## [Supplied material]
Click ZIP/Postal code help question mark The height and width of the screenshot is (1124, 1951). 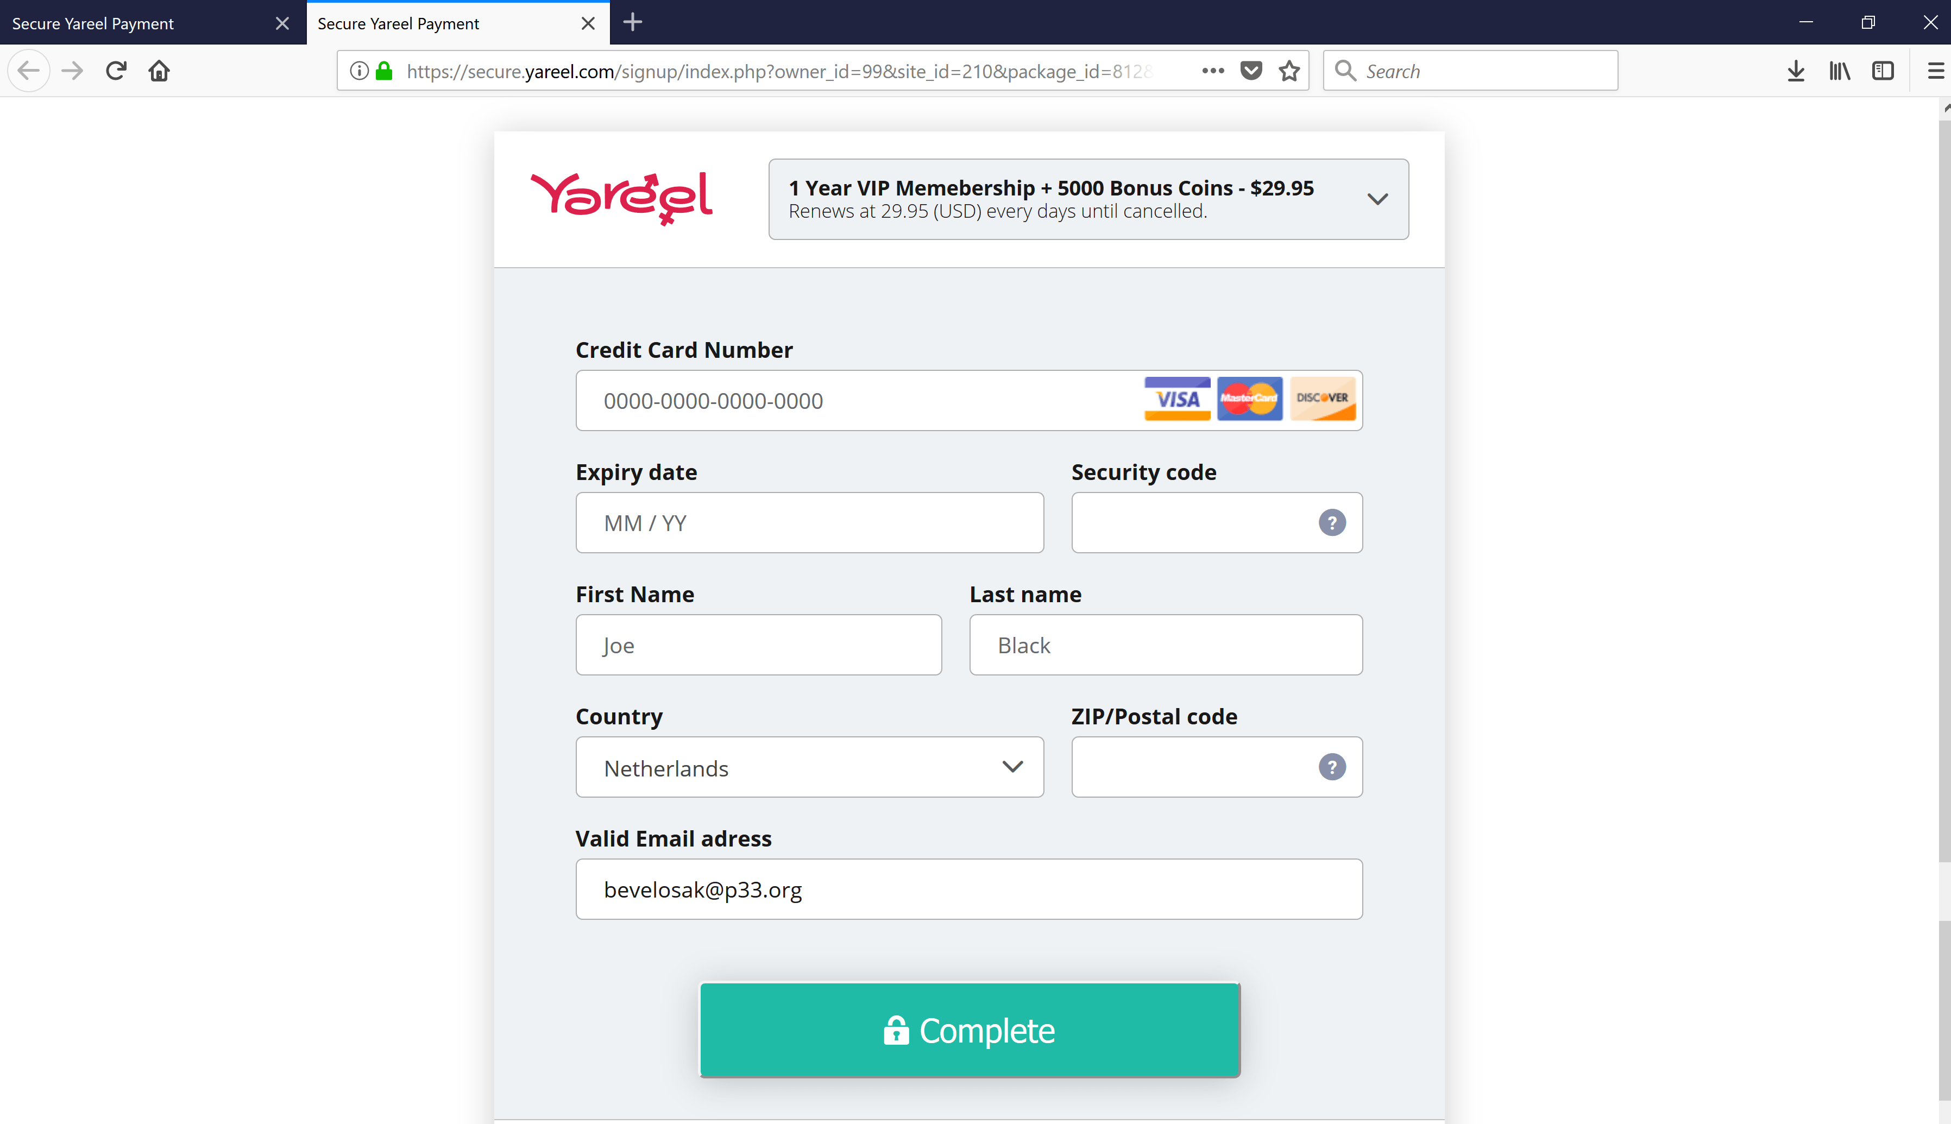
...
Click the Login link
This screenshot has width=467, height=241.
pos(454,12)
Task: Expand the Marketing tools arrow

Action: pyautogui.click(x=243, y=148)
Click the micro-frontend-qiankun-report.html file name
...
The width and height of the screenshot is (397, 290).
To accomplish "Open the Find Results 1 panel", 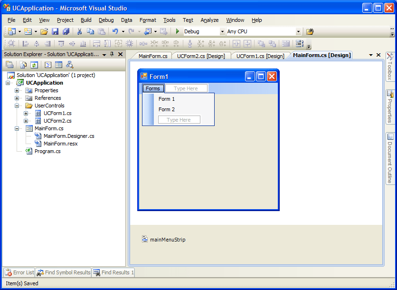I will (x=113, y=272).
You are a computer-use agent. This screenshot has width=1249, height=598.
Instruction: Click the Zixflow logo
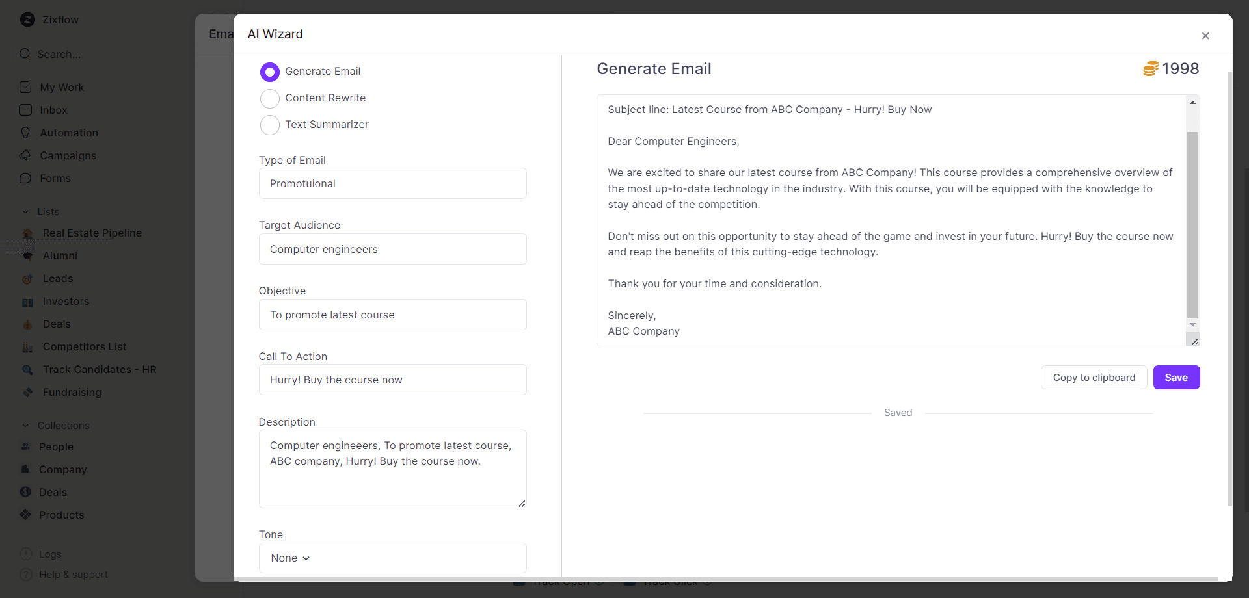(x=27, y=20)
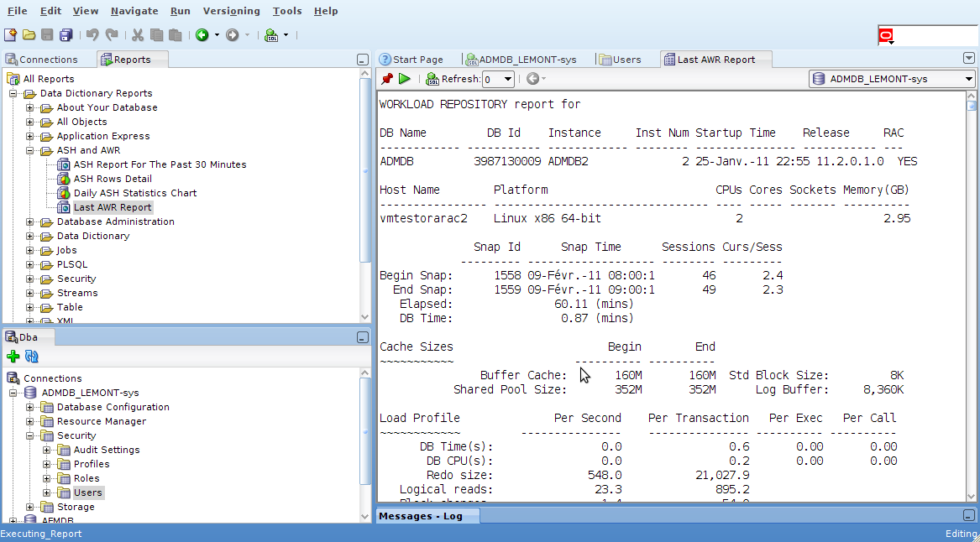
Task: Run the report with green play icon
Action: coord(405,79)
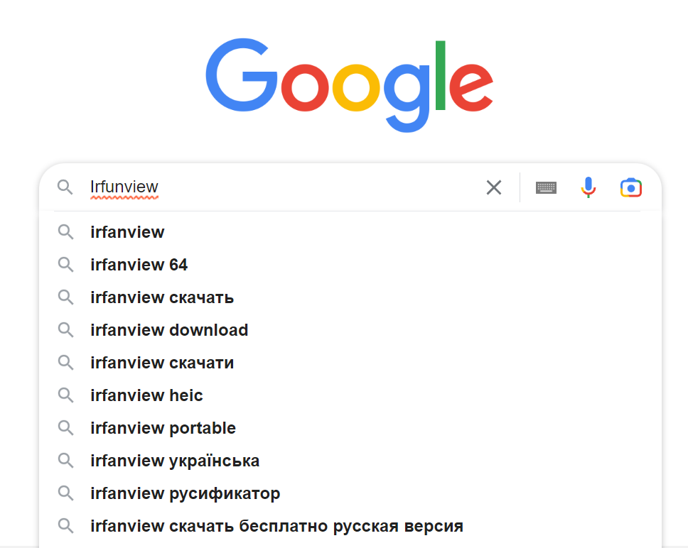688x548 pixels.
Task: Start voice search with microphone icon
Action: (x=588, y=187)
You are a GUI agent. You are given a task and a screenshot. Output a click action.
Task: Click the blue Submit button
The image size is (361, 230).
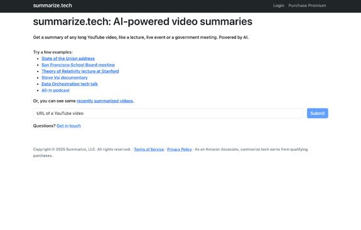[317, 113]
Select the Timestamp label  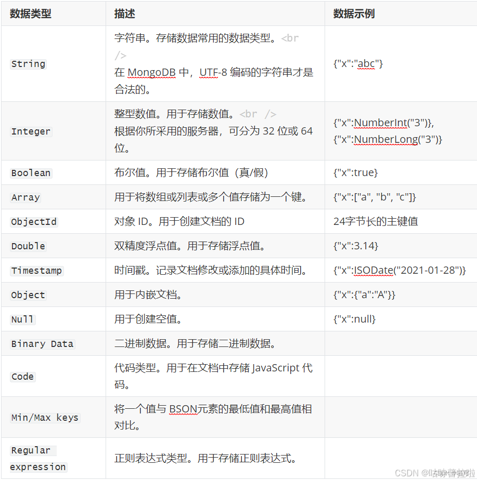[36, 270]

## [Task instructions]
Report all lines in the listing above that contain the word "agent".

## [Answer for this exercise]
You are a computer-use agent. This screenshot has width=1249, height=598.
You are a GUI agent. You are given a task and a screenshot. Output a click action.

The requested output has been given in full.